There are several ratios used to measure a firm's efficiency. These include:

  1. Inventory Turnover Ratio: This ratio measures how many times a company has sold and replaced inventory during a certain period. A higher turnover ratio indicates greater efficiency as it shows that the company's sales are more than its inventory.

  2. Asset Turnover Ratio: This ratio measures a company's ability to generate sales from its assets. A higher ratio indicates that the company is using its assets efficiently to generate sales.

  3. Accounts Receivable Turnover Ratio: This ratio measures how efficiently a company uses its assets. A high ratio indicates that the company collects its credit sales quickly, which is a sign of efficiency.

  4. Operating Margin Ratio: This ratio measures how much profit a company makes on a dollar of sales, after paying for variable costs of production, but before paying interest or tax. It is a good indicator of the company's operational efficiency.

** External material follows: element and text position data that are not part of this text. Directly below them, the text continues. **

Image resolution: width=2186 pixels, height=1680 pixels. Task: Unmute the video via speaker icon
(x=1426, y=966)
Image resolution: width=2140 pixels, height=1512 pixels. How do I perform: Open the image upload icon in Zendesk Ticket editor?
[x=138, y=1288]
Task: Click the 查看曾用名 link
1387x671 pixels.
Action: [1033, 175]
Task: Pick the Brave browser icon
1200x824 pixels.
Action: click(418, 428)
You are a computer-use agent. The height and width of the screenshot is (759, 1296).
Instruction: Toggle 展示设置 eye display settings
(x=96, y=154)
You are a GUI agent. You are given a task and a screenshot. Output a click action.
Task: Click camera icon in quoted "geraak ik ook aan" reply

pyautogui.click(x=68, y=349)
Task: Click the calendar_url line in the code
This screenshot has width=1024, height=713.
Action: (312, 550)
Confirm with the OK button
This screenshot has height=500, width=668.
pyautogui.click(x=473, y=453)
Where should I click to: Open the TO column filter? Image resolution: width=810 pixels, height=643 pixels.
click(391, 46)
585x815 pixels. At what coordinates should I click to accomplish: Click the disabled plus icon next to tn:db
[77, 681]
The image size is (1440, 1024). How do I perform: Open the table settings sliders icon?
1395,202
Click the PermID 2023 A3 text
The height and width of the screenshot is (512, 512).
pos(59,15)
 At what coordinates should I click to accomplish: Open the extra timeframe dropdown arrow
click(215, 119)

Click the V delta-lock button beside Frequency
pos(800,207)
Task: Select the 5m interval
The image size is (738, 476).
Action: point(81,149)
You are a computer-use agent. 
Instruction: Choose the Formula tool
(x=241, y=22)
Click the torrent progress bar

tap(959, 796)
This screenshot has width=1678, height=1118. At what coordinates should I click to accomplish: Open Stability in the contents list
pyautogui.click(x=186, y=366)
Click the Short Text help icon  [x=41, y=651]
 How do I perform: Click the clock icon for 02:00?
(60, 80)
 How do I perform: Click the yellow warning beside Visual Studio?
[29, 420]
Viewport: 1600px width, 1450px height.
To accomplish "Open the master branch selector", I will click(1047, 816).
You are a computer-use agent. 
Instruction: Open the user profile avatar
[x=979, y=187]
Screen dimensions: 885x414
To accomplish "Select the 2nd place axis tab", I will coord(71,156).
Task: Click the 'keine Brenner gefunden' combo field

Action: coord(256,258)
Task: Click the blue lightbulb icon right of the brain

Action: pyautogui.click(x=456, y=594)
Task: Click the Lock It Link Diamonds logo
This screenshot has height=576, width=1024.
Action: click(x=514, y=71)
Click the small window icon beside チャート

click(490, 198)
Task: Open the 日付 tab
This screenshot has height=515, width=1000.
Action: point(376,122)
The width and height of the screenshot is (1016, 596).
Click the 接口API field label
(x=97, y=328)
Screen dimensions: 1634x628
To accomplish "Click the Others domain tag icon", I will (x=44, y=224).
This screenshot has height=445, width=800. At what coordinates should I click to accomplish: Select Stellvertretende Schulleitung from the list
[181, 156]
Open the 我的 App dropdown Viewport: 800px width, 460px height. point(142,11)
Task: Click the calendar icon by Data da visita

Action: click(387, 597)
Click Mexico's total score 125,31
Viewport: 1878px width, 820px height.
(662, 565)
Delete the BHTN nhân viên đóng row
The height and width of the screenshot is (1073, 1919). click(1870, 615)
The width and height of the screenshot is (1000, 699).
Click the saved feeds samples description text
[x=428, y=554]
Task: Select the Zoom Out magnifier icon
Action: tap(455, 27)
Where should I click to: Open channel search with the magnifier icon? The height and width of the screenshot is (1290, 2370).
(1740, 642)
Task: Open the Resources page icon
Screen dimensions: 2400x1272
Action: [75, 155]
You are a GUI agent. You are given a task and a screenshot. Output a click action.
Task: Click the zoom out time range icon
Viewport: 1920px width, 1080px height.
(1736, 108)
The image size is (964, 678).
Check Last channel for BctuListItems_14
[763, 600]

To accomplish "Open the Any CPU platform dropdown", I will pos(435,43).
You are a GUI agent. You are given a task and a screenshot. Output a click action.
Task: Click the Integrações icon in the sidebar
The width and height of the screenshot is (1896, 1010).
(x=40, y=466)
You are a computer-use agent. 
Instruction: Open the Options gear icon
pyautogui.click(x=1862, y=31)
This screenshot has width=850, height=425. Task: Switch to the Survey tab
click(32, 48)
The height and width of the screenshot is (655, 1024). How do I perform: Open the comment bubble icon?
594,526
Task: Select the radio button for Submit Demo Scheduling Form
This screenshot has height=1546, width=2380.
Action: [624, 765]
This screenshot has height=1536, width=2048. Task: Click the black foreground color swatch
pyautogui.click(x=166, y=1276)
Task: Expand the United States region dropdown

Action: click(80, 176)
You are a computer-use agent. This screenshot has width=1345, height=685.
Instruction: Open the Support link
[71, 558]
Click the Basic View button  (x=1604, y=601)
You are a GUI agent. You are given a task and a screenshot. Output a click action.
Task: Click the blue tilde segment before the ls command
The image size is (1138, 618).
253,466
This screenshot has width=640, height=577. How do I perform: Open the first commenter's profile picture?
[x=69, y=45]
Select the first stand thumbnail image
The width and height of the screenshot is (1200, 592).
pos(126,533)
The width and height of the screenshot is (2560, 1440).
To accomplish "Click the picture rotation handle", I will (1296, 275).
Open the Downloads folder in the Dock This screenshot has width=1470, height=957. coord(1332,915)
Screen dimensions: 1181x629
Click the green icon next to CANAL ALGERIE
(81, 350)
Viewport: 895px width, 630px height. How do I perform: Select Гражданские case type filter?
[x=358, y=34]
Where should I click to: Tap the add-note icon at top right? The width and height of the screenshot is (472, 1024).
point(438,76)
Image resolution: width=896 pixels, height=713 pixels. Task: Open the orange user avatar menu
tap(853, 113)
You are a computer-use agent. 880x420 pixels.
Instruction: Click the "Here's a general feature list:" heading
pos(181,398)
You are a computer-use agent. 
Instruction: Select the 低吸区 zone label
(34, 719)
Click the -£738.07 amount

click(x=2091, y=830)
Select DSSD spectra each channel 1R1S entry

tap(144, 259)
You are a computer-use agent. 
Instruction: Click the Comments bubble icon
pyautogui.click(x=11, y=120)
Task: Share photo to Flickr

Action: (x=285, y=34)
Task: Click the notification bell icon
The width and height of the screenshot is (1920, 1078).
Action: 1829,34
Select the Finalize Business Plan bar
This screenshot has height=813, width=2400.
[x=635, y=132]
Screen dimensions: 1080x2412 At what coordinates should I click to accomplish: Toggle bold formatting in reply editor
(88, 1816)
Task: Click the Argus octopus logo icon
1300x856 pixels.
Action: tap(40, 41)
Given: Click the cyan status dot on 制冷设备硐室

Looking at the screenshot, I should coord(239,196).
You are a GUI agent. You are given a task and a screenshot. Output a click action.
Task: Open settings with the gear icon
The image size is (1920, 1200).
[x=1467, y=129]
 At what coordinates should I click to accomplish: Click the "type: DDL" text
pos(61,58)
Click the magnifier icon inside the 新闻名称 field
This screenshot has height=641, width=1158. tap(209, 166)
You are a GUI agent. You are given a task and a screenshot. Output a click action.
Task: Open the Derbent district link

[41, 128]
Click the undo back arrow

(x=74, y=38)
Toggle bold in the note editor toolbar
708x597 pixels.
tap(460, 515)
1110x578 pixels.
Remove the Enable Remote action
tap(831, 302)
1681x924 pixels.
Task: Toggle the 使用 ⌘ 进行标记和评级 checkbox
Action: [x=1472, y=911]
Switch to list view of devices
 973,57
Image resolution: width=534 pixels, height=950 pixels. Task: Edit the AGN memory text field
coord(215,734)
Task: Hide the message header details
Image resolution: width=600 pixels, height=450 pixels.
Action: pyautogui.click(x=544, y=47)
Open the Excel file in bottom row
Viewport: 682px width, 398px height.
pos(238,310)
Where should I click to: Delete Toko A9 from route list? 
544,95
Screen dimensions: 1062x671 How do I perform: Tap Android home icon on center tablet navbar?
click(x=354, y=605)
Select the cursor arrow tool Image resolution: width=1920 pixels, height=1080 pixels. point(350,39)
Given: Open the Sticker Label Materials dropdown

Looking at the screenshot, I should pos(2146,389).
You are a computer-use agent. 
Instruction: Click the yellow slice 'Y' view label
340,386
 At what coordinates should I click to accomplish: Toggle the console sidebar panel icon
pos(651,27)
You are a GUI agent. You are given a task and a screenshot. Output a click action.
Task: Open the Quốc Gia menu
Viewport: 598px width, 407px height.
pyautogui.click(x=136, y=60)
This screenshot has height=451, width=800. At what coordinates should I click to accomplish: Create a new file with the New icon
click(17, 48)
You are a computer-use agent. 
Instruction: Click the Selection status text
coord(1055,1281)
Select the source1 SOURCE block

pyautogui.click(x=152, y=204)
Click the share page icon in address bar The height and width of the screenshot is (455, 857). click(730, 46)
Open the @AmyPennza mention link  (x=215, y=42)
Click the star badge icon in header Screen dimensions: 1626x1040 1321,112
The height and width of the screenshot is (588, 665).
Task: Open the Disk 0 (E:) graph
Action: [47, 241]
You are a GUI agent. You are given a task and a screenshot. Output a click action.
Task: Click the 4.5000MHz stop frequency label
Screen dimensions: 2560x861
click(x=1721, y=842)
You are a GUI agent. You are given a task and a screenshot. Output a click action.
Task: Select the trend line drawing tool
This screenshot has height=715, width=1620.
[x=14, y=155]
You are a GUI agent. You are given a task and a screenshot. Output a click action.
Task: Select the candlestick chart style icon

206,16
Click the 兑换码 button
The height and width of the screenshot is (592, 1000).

  5. Return on Assets (ROA): This ratio indicates how profitable a company is relative to its total assets. The higher the ROA, the better, as it indicates that the company is earning more money on less investment.

  6. Return on Equity (ROE): This ratio measures a corporation's profitability by revealing how much profit a company generates with the money shareholders have invested. A high ROE indicates that the company is efficient at generating profits.

Remember, these ratios should be used in conjunction with other financial analysis tools for a comprehensive view of a company's performance.